Bonn: Prügel-Tod von Niklas: Schrecken die Ermittlungen Nachahmer ab?

Bonn : Prügel-Tod von Niklas: Schrecken die Ermittlungen Nachahmer ab?

Bonns Oberbürgermeister Ashok-Alexander Sridharan (CDU) geht vor dem Prozess zum Tod von Prügelopfer Niklas von einer abschreckenden Wirkung der Ermittlungen auf Gewalttäter aus. „Ich glaube, dass für die Familie und die Freunde von Niklas auch der Prozess kein Abschluss sein kann. Wenn man einen geliebten Menschen verliert, wird dieser Schmerz nicht mit einem Gerichtsverfahren beendet”, sagte er der Deutschen Presse-Agentur.

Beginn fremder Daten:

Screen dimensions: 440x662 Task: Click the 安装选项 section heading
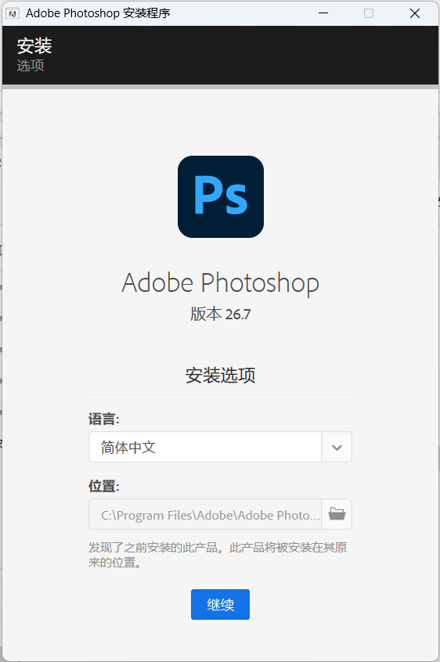coord(220,376)
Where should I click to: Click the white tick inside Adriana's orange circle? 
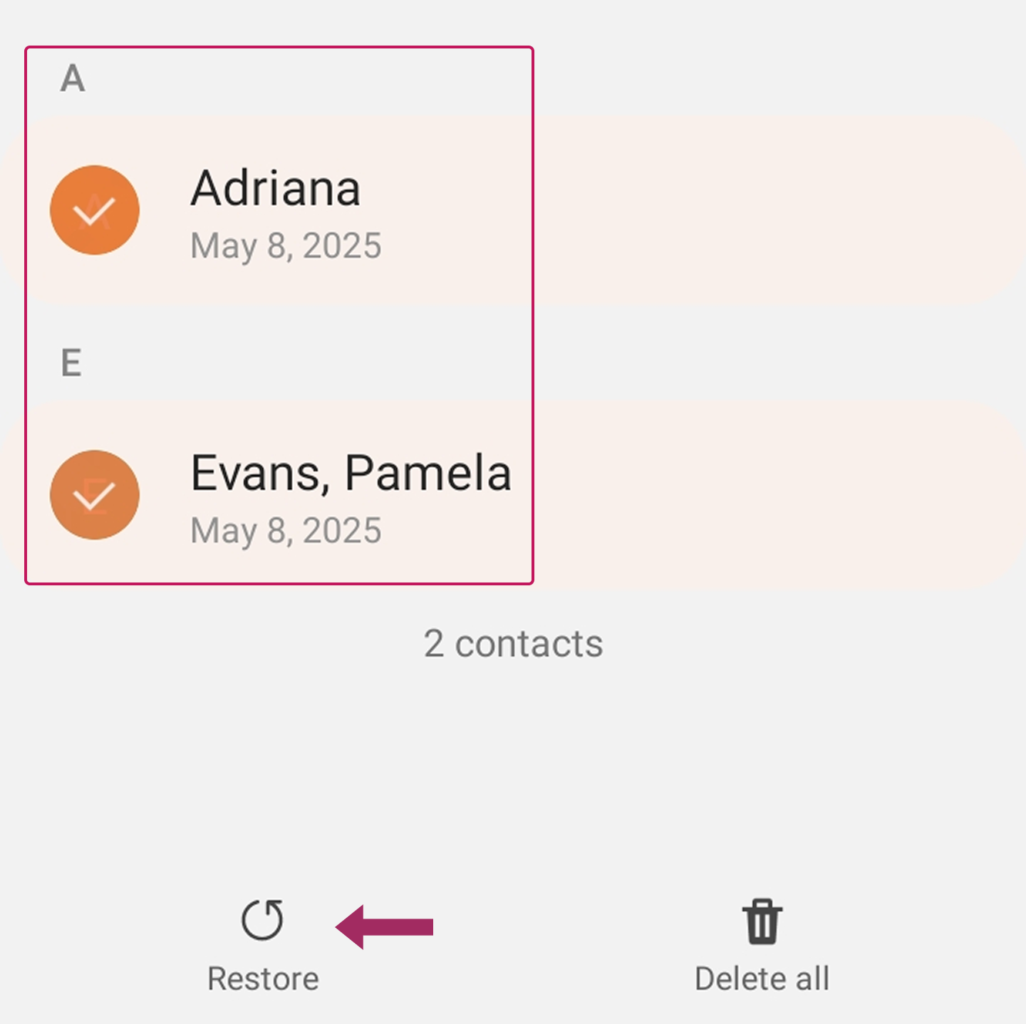(x=94, y=211)
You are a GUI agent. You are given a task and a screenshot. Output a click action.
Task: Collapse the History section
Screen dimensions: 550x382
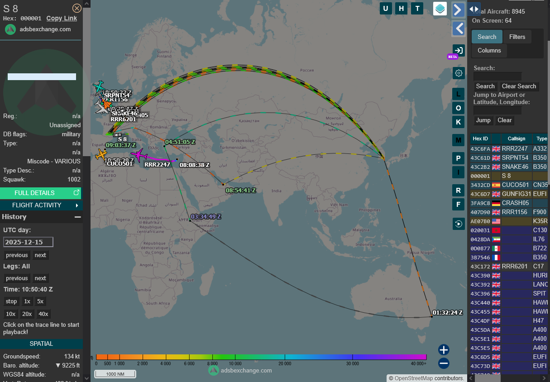(x=77, y=217)
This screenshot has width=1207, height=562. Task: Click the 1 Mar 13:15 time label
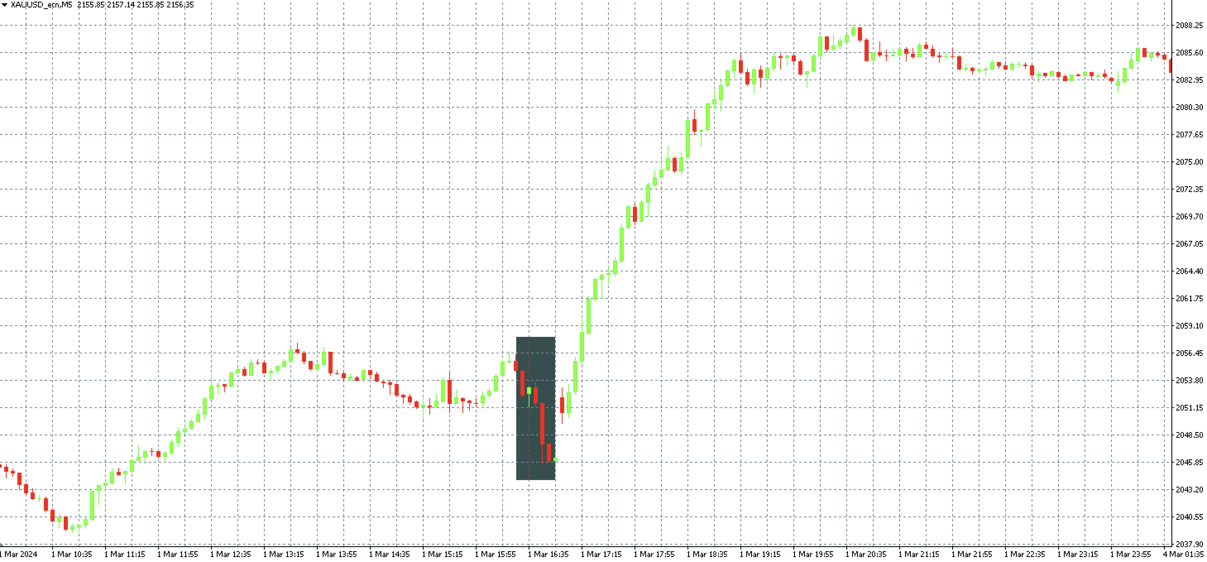pos(283,555)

Doch der Prozess könne dazu beitragen, dass der Fall abschließend aufgeklärt werde. „Und ich glaube, dass die Strafverfolgung abschreckend wirkt auf Gleichgesinnte”, sagte er.

Der 17 Jahre alte Niklas war im Mai im Bonner Stadtteil Bad Godesberg mit Freunden auf dem Heimweg von einem Konzert, als die Gruppe auf eine andere Gruppe junger Männer traf. Der Tatort war schlecht einsehbar. Den Ermittlern zufolge entwickelte sich erst ein Streit mit Worten, kurz darauf sei es zu einem Handgemenge gekommen.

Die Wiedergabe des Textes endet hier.